Antioxidant Evaluation of Jatropha gossypiifolia Leaf and Stem Bark Extract: Phytochemical Assays, Chemical Fingerprinting, and Molecular Docking Studies
Musa Runde *
Department of Chemistry, National Open University of Nigeria, Abuja, Nigeria.
Onyinyechi V. Ugochukwu
Department of Chemistry, National Open University of Nigeria, Abuja, Nigeria.
Nguuma I. Gber *
Department of Microbiology University of Calabar, Calabar, Nigeria.
Aminah L. Tanimu
Department of Chemistry, National Open University of Nigeria, Abuja, Nigeria.
Ernest Onugwu
Department of Chemistry, National Open University of Nigeria, Abuja, Nigeria.
Idris Abubakar
Department of Chemistry, National Open University of Nigeria, Abuja, Nigeria.
Efeoma Omobude
Department of Chemistry, National Open University of Nigeria, Abuja, Nigeria.
Francisca Bassey
Department of Chemistry, University of Cross River State, Calabar, Nigeria.
Hitler Louis
Department of Chemistry, University of Cross River State, Calabar, Nigeria.
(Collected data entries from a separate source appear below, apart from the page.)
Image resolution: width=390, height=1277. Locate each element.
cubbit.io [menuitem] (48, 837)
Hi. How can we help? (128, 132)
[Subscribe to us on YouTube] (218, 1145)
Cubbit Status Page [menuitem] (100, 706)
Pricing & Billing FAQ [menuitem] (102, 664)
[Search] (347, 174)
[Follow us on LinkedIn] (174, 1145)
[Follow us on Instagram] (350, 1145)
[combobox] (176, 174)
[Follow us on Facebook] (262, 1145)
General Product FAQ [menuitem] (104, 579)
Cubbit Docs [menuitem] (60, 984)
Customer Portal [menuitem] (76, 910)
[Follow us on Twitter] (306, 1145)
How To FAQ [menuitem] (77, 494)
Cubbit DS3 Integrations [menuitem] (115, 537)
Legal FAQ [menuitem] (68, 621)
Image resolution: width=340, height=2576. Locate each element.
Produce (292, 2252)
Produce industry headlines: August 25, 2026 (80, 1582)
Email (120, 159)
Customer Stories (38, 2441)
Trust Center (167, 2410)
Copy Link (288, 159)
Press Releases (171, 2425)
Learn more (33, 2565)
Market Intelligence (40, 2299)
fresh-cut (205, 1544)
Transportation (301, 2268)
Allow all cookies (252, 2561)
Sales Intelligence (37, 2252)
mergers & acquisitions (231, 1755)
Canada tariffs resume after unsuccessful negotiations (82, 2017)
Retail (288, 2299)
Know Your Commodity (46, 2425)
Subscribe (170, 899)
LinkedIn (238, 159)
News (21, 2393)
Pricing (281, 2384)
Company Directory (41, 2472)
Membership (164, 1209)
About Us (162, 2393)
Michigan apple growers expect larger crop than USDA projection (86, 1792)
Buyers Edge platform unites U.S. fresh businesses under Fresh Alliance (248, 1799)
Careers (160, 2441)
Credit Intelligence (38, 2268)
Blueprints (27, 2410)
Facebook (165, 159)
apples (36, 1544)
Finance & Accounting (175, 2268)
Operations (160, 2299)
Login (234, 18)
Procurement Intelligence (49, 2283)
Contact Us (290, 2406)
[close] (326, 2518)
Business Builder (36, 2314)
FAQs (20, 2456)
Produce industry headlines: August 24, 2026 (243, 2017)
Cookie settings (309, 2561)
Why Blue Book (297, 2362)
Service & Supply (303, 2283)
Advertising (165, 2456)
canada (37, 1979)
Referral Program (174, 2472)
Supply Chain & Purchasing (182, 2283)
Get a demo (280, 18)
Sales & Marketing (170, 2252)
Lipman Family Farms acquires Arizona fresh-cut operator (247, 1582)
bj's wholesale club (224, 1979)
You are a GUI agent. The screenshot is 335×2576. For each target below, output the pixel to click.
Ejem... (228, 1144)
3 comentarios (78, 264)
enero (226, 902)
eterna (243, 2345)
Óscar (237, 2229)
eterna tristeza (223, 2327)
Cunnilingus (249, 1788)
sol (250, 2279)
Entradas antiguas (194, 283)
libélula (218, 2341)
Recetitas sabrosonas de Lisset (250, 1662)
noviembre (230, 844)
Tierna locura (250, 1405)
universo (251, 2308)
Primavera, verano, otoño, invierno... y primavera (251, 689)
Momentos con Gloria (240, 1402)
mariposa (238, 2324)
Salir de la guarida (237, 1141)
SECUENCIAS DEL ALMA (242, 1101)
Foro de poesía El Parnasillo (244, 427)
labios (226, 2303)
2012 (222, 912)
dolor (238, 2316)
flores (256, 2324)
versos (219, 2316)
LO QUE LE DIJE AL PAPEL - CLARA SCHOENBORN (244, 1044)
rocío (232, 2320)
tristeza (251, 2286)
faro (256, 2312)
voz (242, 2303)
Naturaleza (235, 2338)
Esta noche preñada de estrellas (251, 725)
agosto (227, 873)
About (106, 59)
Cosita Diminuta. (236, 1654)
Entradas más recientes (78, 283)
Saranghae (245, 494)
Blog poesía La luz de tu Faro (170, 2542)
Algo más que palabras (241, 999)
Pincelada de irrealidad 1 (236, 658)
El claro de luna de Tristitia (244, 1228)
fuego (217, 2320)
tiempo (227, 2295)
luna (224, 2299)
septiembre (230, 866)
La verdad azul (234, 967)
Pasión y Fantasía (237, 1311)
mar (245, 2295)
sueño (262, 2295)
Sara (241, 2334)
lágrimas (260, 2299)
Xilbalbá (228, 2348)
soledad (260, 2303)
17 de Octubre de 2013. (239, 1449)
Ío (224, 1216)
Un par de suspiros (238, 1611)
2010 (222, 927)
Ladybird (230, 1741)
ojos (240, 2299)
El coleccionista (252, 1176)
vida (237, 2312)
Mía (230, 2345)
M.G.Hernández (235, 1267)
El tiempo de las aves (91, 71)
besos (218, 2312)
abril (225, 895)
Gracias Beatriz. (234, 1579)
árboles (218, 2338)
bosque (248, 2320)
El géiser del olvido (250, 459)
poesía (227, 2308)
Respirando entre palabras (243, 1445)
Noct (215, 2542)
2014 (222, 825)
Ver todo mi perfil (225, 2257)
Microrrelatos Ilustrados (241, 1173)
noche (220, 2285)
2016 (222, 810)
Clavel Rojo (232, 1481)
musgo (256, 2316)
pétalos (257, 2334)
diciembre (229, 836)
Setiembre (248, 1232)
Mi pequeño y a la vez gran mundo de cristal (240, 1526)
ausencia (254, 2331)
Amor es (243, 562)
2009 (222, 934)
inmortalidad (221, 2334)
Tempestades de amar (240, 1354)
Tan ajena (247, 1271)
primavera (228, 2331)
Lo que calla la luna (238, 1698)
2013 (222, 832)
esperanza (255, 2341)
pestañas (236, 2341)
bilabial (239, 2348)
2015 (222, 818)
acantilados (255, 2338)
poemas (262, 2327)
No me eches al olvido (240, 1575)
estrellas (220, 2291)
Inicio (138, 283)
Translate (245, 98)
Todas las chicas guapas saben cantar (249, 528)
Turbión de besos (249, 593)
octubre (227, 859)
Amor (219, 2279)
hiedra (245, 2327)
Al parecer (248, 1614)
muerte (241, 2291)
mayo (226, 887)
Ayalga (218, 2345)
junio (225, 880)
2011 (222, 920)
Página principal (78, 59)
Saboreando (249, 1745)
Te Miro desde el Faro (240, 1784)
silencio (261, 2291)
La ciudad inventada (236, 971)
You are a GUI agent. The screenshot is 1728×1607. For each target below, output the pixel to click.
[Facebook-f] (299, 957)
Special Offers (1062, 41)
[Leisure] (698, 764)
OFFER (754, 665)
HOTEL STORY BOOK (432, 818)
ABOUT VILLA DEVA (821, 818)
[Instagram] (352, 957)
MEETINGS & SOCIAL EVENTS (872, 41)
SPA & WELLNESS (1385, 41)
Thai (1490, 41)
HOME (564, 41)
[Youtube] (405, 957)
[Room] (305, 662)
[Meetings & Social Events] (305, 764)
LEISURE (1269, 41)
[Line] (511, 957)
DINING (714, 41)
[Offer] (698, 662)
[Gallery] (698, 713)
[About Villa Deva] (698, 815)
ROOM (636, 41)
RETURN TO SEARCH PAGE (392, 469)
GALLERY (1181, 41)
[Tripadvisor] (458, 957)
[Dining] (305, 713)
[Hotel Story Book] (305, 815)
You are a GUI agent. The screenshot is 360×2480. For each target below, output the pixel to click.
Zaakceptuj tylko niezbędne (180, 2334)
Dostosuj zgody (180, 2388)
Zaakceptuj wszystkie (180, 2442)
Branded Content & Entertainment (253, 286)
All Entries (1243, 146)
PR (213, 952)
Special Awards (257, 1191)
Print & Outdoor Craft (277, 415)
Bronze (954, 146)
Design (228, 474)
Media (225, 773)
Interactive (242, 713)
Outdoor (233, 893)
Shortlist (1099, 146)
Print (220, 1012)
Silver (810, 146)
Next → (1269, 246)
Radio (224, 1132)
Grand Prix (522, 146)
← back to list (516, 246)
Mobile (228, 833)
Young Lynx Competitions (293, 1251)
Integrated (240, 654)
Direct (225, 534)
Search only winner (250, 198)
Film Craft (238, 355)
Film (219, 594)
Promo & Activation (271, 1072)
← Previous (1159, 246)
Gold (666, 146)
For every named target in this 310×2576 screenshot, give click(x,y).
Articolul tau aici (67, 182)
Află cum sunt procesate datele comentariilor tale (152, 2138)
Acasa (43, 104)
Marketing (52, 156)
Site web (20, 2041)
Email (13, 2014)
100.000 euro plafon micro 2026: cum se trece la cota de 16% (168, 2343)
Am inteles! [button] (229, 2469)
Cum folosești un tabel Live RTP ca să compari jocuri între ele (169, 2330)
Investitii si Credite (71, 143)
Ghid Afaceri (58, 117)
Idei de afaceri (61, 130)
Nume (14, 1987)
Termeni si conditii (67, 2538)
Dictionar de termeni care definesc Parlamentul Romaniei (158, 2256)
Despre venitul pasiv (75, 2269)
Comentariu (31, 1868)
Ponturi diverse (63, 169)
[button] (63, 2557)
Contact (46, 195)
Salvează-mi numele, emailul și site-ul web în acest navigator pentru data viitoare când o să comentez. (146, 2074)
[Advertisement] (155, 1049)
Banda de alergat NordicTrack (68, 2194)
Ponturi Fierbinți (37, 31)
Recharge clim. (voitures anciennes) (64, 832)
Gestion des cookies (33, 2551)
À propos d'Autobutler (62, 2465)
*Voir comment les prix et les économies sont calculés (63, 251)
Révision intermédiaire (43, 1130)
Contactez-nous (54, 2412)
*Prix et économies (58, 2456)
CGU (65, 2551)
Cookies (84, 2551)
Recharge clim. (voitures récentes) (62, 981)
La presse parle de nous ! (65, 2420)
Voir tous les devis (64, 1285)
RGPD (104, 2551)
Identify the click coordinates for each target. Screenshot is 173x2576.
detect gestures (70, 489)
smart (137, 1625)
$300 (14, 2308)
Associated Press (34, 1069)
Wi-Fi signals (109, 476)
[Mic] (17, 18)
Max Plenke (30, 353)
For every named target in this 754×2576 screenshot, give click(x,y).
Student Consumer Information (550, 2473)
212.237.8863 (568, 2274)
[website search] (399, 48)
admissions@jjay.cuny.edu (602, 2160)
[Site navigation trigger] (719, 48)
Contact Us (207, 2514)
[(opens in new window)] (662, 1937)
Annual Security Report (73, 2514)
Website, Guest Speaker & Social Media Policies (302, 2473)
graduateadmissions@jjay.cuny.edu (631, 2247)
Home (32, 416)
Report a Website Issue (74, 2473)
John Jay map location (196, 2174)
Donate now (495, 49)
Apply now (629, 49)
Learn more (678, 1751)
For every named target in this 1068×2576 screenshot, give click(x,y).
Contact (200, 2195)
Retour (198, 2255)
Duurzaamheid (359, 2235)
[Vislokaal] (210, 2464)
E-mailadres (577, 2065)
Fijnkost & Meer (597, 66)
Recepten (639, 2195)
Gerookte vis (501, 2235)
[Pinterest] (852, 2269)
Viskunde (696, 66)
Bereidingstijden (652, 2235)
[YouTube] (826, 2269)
*Author to whom correspondence should be addressed.
Abstract
Jatropha gossypiifolia is used in traditional medicine for the management of wounds, infections, inflammation, fever, and gastrointestinal disorders; however, comparative information on the chemical profile and antioxidant activity of its leaf and stem bark extracts remains limited. This study evaluated the phytochemical composition, in vitro antioxidant activity, FTIR-based chemical fingerprinting, and molecular docking profile of J. gossypiifolia leaf and stem bark extracts. The extracts were prepared and analysed in triplicate. Quantitative phytochemical assessment showed that the leaf extract recorded higher values for tannins (0.190 a.u), phenols (0.368 a.u), and alkaloids (0.050 a.u) than the stem bark extract, which recorded tannins (0.168 a.u), phenols (0.311 a.u), and alkaloids (0.048 a.u). In contrast, the stem bark extract had a higher flavonoid value (0.012 a.u) than the leaf extract (0.002 a.u). Antioxidant activity was assessed using the DPPH radical scavenging assay, with absorbance measured at 517 nm and inhibition calculated relative to the methanol control. The stem bark extract showed stronger radical scavenging activity, increasing from 54.39% to 77.03%, with an IC₅₀ of 1.5 µL, whereas the leaf extract increased from 44.48% to 71.68%, with an IC₅₀ of 37.3 µL. FTIR analysis indicated hydroxyl, carbonyl, aromatic, glycosidic, aliphatic, and nitrile-associated functional groups in the extracts and DPPH-treated complexes. The observed spectral changes after DPPH treatment supported the involvement of oxygen- and nitrogen-containing functional groups in radical scavenging. Molecular docking results reported for DNA gyrase B (PDB ID: 4GGL) showed that lupeol had the most favourable MolDock score (−168.539 kcal/mol), followed by ellagic acid and gallic acid.
Keywords: Jatropha gossypiifolia, antioxidant activity, DPPH assay, phytochemical profiling, leaf extract, stem bark extract, FTIR spectroscopy, chemical fingerprinting, molecular docking, lupeol, phenolic compounds.